And get this--the union that represents Starbucks workers in three New York stores is joining the effort, and it is upset because the coffee chain actually allows them to eat and drink as much as they want:The union contends that Starbucks staff gain weight when they work at the chain. They are offered unlimited beverages and leftover pastries for free during their shifts.
Notice the policy is that the employees are offered free food and drink, not that they are forced to consume said goods. Basically, this union is saying that its members are so weak-willed that they can't help but to load up on frappuccinos and seven-layer bars until they have to be rolled out of the store at closing time.
Please. It is a serious problem that so many of us are overweight, and I have no beef with anyone who wants to pour money--private or public--into educating people about proper eating habits and how to maintain a healthy lifestyle. I have a big problem with people trying to force businesses--through lawsuits or the threat of lawsuits--into altering their products because they offend someone else's sensibilities.

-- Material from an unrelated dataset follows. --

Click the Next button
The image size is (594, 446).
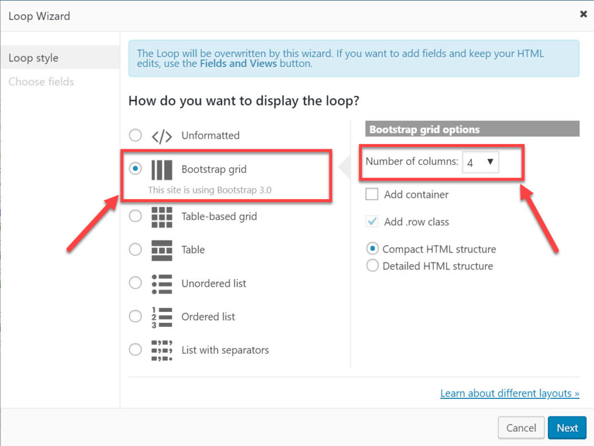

Does Starbucks claim that their drinks are healthy? I've been in plenty of Starbucks, believe me, and I've yet to see a sign that reads "A latte a day keeps the doctor away." And as for this whole trans fat business, one of the reasons restaurants turned to partially hydrogenated oils was because they were pressured by health groups to stop using beef tallow and palm oils
, which were high in saturated fat.
In other words, it was the law of unintended consequences at work. So maybe all these do-gooders should just leave restaurants alone, and allow consumers to make their own decisions, rather than trying to clog up our courts like their foes have clogged our arteries.